**STATED GOAL:** Reproduce every line of the material below without any changes.

**DATASET ROWS:**
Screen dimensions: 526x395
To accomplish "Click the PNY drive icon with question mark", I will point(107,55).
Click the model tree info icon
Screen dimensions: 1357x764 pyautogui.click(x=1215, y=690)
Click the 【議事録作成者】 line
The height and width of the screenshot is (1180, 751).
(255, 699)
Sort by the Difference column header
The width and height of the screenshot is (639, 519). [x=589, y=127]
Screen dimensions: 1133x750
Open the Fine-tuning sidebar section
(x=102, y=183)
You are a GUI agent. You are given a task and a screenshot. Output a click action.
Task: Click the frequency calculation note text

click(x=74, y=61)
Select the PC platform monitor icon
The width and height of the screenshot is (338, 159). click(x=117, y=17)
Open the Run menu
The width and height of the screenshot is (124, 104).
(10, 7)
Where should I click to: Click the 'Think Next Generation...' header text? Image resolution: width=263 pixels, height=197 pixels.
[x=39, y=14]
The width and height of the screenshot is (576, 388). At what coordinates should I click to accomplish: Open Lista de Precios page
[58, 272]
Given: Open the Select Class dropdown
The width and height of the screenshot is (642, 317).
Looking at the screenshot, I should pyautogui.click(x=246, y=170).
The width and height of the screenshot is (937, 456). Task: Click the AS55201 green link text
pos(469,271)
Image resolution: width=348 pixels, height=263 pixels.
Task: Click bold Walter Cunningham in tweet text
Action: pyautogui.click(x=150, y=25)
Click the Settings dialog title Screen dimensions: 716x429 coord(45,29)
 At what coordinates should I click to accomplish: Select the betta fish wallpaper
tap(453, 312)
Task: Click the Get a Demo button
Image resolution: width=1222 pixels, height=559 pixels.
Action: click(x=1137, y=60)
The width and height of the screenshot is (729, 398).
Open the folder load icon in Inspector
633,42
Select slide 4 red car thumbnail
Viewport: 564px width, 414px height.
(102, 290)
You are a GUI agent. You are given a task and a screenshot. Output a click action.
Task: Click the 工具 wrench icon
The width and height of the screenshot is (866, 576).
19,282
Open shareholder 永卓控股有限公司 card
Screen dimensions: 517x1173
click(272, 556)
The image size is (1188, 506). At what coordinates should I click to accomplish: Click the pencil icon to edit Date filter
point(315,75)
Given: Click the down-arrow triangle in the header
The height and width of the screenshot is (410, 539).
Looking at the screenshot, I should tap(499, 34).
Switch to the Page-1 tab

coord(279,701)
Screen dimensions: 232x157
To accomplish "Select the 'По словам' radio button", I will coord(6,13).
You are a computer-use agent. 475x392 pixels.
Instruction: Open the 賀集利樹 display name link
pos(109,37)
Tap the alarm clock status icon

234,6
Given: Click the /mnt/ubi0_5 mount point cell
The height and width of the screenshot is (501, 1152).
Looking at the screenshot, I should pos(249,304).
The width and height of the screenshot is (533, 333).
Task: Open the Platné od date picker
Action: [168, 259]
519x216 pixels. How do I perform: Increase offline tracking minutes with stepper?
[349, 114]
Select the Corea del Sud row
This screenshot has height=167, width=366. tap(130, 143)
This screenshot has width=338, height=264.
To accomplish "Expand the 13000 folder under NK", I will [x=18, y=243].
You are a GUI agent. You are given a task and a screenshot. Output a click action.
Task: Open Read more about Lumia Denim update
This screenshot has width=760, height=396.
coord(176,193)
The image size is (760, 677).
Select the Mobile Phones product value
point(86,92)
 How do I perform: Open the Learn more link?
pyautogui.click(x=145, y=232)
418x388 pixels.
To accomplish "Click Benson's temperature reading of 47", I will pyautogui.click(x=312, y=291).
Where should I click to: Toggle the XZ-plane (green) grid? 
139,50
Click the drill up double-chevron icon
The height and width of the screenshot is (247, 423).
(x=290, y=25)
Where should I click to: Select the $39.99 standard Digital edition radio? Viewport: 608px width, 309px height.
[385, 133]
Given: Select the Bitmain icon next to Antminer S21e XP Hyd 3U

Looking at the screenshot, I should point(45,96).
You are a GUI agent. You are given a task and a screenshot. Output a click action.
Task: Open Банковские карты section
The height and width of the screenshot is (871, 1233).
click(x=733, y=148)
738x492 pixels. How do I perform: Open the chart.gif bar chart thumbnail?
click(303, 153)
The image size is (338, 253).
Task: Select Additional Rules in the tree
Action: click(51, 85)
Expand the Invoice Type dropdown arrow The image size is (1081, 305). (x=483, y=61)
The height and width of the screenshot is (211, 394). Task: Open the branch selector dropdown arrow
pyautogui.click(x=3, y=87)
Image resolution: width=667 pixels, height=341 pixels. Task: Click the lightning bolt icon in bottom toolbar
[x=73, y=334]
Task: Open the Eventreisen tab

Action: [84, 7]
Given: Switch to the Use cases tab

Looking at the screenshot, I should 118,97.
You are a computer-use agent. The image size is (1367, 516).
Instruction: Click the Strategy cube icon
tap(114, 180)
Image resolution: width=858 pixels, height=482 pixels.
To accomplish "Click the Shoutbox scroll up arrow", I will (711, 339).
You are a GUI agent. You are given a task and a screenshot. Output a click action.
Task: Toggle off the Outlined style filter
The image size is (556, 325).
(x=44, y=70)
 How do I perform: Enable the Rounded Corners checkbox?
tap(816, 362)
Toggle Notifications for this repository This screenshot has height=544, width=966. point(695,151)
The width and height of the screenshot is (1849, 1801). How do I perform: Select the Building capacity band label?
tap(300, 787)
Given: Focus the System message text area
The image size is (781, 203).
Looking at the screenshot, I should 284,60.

**RESULT:**
Screen dimensions: 526x395
To accomplish "Click the PNY drive icon with question mark", I will point(107,55).
Click the model tree info icon
Screen dimensions: 1357x764 pyautogui.click(x=1215, y=690)
Click the 【議事録作成者】 line
The height and width of the screenshot is (1180, 751).
(255, 699)
Sort by the Difference column header
The width and height of the screenshot is (639, 519). [x=589, y=127]
Screen dimensions: 1133x750
Open the Fine-tuning sidebar section
(x=102, y=183)
You are a GUI agent. You are given a task and a screenshot. Output a click action.
Task: Click the frequency calculation note text

click(x=74, y=61)
Select the PC platform monitor icon
The width and height of the screenshot is (338, 159). click(x=117, y=17)
Open the Run menu
The width and height of the screenshot is (124, 104).
(10, 7)
Where should I click to: Click the 'Think Next Generation...' header text? Image resolution: width=263 pixels, height=197 pixels.
[x=39, y=14]
The width and height of the screenshot is (576, 388). At what coordinates should I click to accomplish: Open Lista de Precios page
[58, 272]
Given: Open the Select Class dropdown
The width and height of the screenshot is (642, 317).
Looking at the screenshot, I should pyautogui.click(x=246, y=170).
The width and height of the screenshot is (937, 456). Task: Click the AS55201 green link text
pos(469,271)
Image resolution: width=348 pixels, height=263 pixels.
Task: Click bold Walter Cunningham in tweet text
Action: pyautogui.click(x=150, y=25)
Click the Settings dialog title Screen dimensions: 716x429 coord(45,29)
 At what coordinates should I click to accomplish: Select the betta fish wallpaper
tap(453, 312)
Task: Click the Get a Demo button
Image resolution: width=1222 pixels, height=559 pixels.
Action: click(x=1137, y=60)
The width and height of the screenshot is (729, 398).
Open the folder load icon in Inspector
633,42
Select slide 4 red car thumbnail
Viewport: 564px width, 414px height.
(102, 290)
You are a GUI agent. You are given a task and a screenshot. Output a click action.
Task: Click the 工具 wrench icon
The width and height of the screenshot is (866, 576).
19,282
Open shareholder 永卓控股有限公司 card
Screen dimensions: 517x1173
click(272, 556)
The image size is (1188, 506). At what coordinates should I click to accomplish: Click the pencil icon to edit Date filter
point(315,75)
Given: Click the down-arrow triangle in the header
The height and width of the screenshot is (410, 539).
Looking at the screenshot, I should tap(499, 34).
Switch to the Page-1 tab

coord(279,701)
Screen dimensions: 232x157
To accomplish "Select the 'По словам' radio button", I will coord(6,13).
You are a computer-use agent. 475x392 pixels.
Instruction: Open the 賀集利樹 display name link
pos(109,37)
Tap the alarm clock status icon

234,6
Given: Click the /mnt/ubi0_5 mount point cell
The height and width of the screenshot is (501, 1152).
Looking at the screenshot, I should pos(249,304).
The width and height of the screenshot is (533, 333).
Task: Open the Platné od date picker
Action: [168, 259]
519x216 pixels. How do I perform: Increase offline tracking minutes with stepper?
[349, 114]
Select the Corea del Sud row
This screenshot has height=167, width=366. tap(130, 143)
This screenshot has width=338, height=264.
To accomplish "Expand the 13000 folder under NK", I will [x=18, y=243].
You are a GUI agent. You are given a task and a screenshot. Output a click action.
Task: Open Read more about Lumia Denim update
This screenshot has width=760, height=396.
coord(176,193)
The image size is (760, 677).
Select the Mobile Phones product value
point(86,92)
 How do I perform: Open the Learn more link?
pyautogui.click(x=145, y=232)
418x388 pixels.
To accomplish "Click Benson's temperature reading of 47", I will pyautogui.click(x=312, y=291).
Where should I click to: Toggle the XZ-plane (green) grid? 
139,50
Click the drill up double-chevron icon
The height and width of the screenshot is (247, 423).
(x=290, y=25)
Where should I click to: Select the $39.99 standard Digital edition radio? Viewport: 608px width, 309px height.
[385, 133]
Given: Select the Bitmain icon next to Antminer S21e XP Hyd 3U

Looking at the screenshot, I should point(45,96).
You are a GUI agent. You are given a task and a screenshot. Output a click action.
Task: Open Банковские карты section
The height and width of the screenshot is (871, 1233).
click(x=733, y=148)
738x492 pixels. How do I perform: Open the chart.gif bar chart thumbnail?
click(303, 153)
The image size is (338, 253).
Task: Select Additional Rules in the tree
Action: click(51, 85)
Expand the Invoice Type dropdown arrow The image size is (1081, 305). (x=483, y=61)
The height and width of the screenshot is (211, 394). Task: Open the branch selector dropdown arrow
pyautogui.click(x=3, y=87)
Image resolution: width=667 pixels, height=341 pixels. Task: Click the lightning bolt icon in bottom toolbar
[x=73, y=334]
Task: Open the Eventreisen tab

Action: [84, 7]
Given: Switch to the Use cases tab

Looking at the screenshot, I should 118,97.
You are a computer-use agent. The image size is (1367, 516).
Instruction: Click the Strategy cube icon
tap(114, 180)
Image resolution: width=858 pixels, height=482 pixels.
To accomplish "Click the Shoutbox scroll up arrow", I will (711, 339).
You are a GUI agent. You are given a task and a screenshot. Output a click action.
Task: Toggle off the Outlined style filter
The image size is (556, 325).
(x=44, y=70)
 How do I perform: Enable the Rounded Corners checkbox?
tap(816, 362)
Toggle Notifications for this repository This screenshot has height=544, width=966. point(695,151)
The width and height of the screenshot is (1849, 1801). How do I perform: Select the Building capacity band label?
tap(300, 787)
Given: Focus the System message text area
The image size is (781, 203).
Looking at the screenshot, I should 284,60.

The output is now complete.